YouOKHun · 21/02/2024 00:06

maudelovesharold · 19/02/2024 18:46

One of the first rules of receiving gifts is to smile and say thank you, even if you’re disappointed in the gift. The dc were primed from an early age not to be ungrateful for gifts, even if they were given duplicates of toys or books they’d already got, as they knew we would swap them or re-gift them later and give them a replacement. Your MIL must have been dragged up!

Edited

Yep, totally agree @maudelovesharold; basic manners are about preserving the feelings of others. It doesn’t matter if the gift was odd or not wanted, you say thank you. Your MiL @Lipbalmstrawberry is a graceless and charmless piece of work. The fact she could be so rude and then carry on as if nothing had happened makes me wonder if she’s being deliberately unpleasant.

NannaKaren · 21/02/2024 00:06
Beyonce Mirror GIF

trying to delete earlier post as in a bit if a state and posted in the wrong place

OooScotland · 21/02/2024 00:16

NannaKaren · 21/02/2024 00:06

trying to delete earlier post as in a bit if a state and posted in the wrong place

I saw it, don’t worry - its pretty obvious its in the wrong thread x

mkwar · 21/02/2024 00:22

She was rude, plus never in my life have I asked someone for a receipt for a gift the only time I would is if it genuinely didn't fit ect even then I would feel to bad so I probably would have brought myself the right size without asking for the receipt lol, it's the thought that counts for me, she sounds extremely ungrateful I would have said something then and there, maybe pull her aside next time you see her and express how uncomfortable it made you. I would have been mortified if that was me x

nzborn · 21/02/2024 01:08

I'd just keep it and try again with the same blouse next year and see if she even notices.

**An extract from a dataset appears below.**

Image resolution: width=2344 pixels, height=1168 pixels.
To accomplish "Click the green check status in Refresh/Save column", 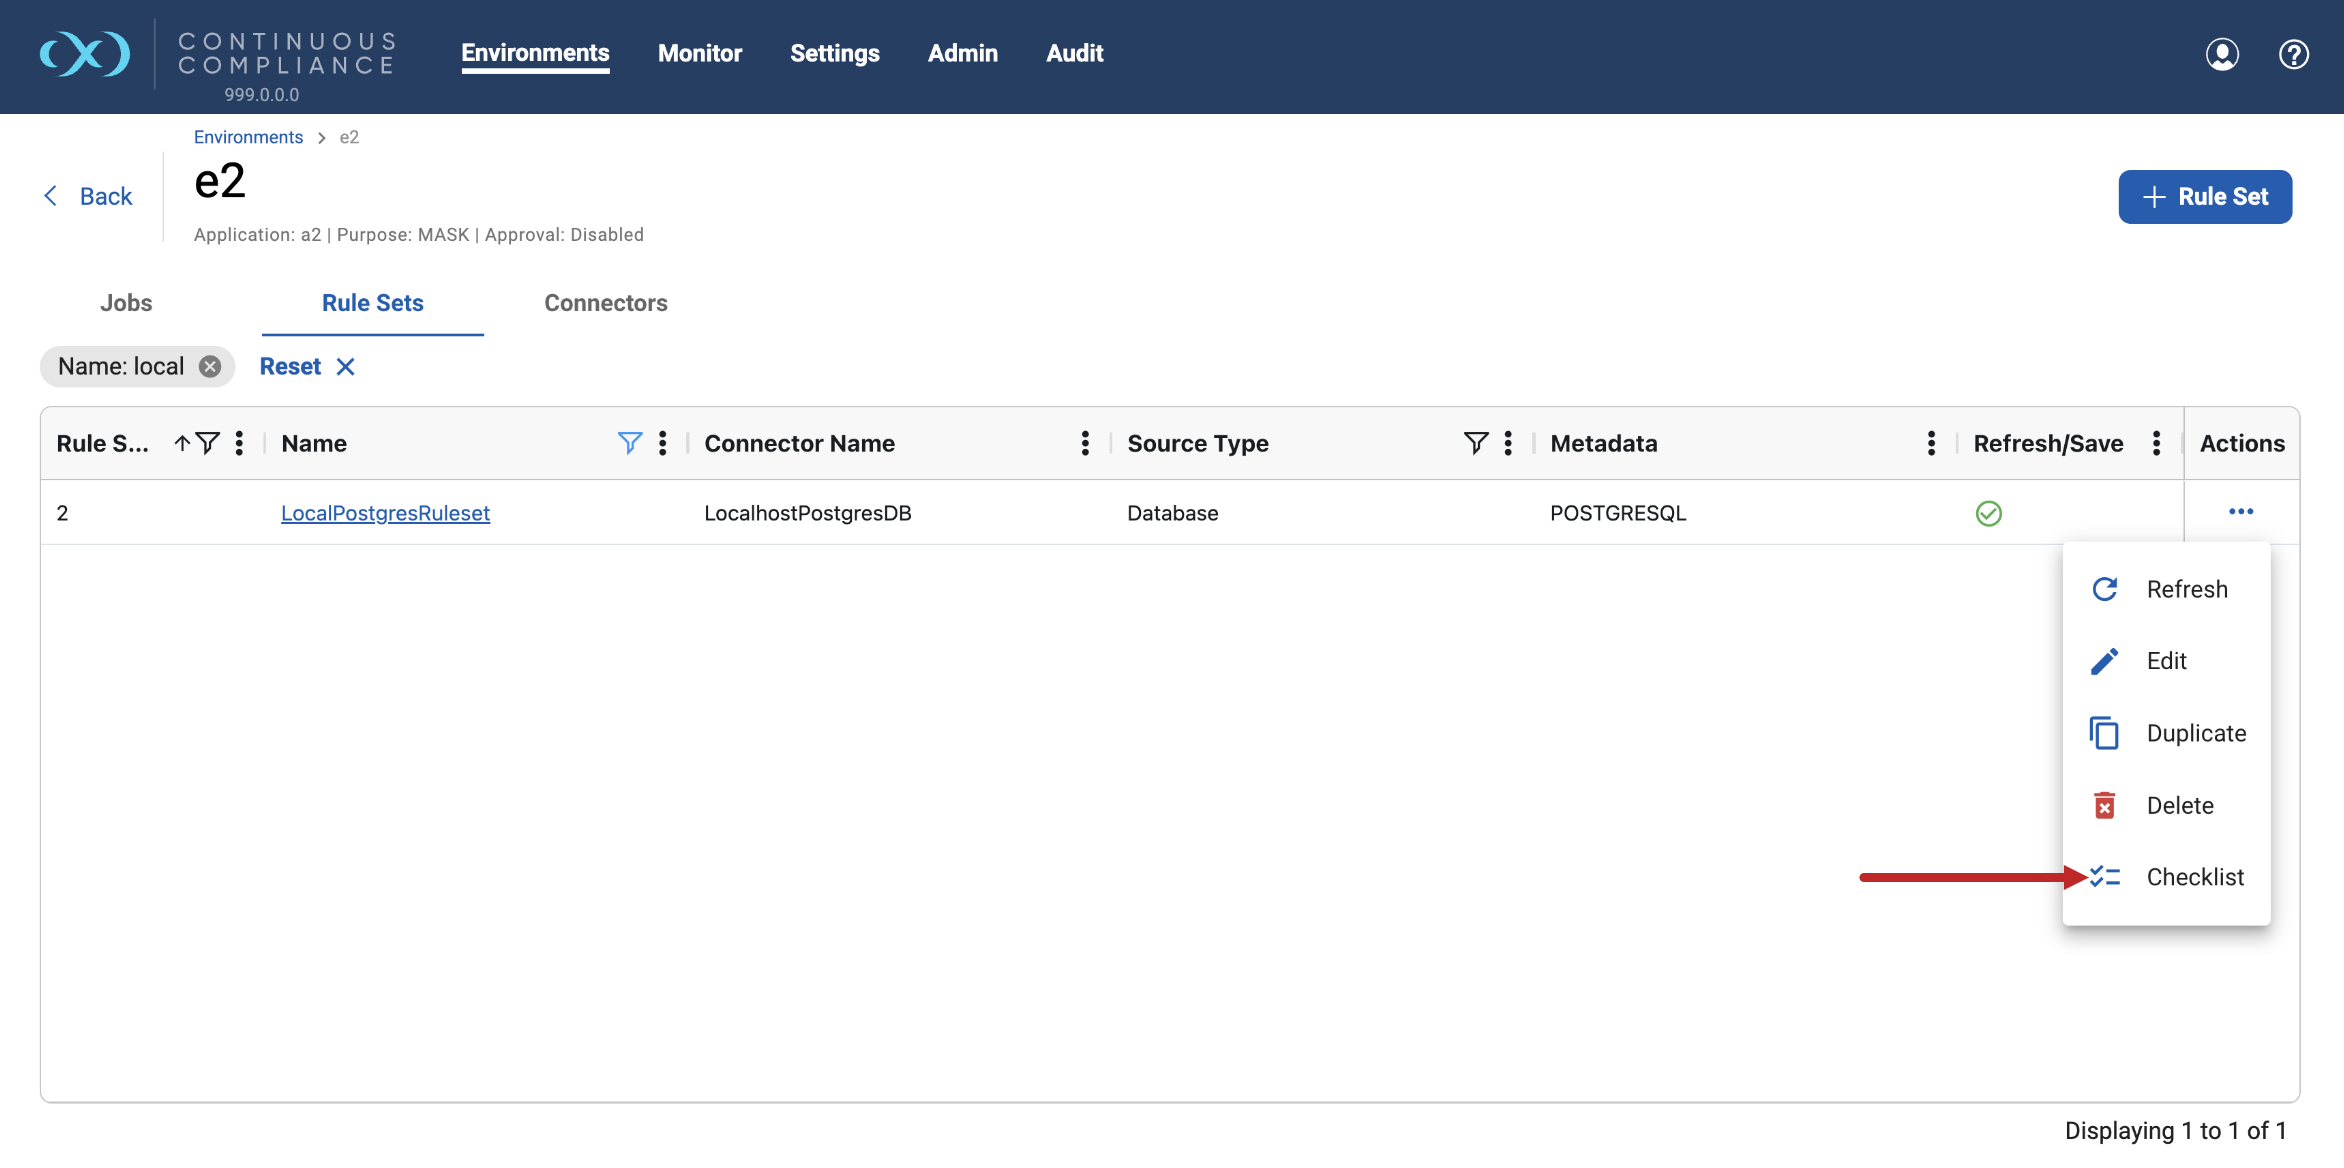I will pyautogui.click(x=1989, y=513).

Ilovecleaning · 21/02/2024 01:11

Prawncow · 19/02/2024 18:59

I know AIBU is known for being arsey but accusing someone of stealing (twice!) is a new low.

Agree. Terrible accusation, even if if tongue in cheek.

wheretoyougonow · 21/02/2024 01:18

Very rude and awful to say it in front of other people.
I would save the blouse and give it to her again next birthday 😂

MustWeDoThis · 21/02/2024 01:59

HarrogateHouseSale · 19/02/2024 18:41

Buying your MIL a blouse from River Island is an oddly personal gift
At least she was honest, you can get a refund and your money isnt wasted.
Why dont you have a receipt? Regifting or shoplifting?

Where does the cake come into it?

What an odd statement to make, "Shoplifting" - Are you the MIL!?

Re-read O/P thread. She said, "I lied and said I don't have the receipt."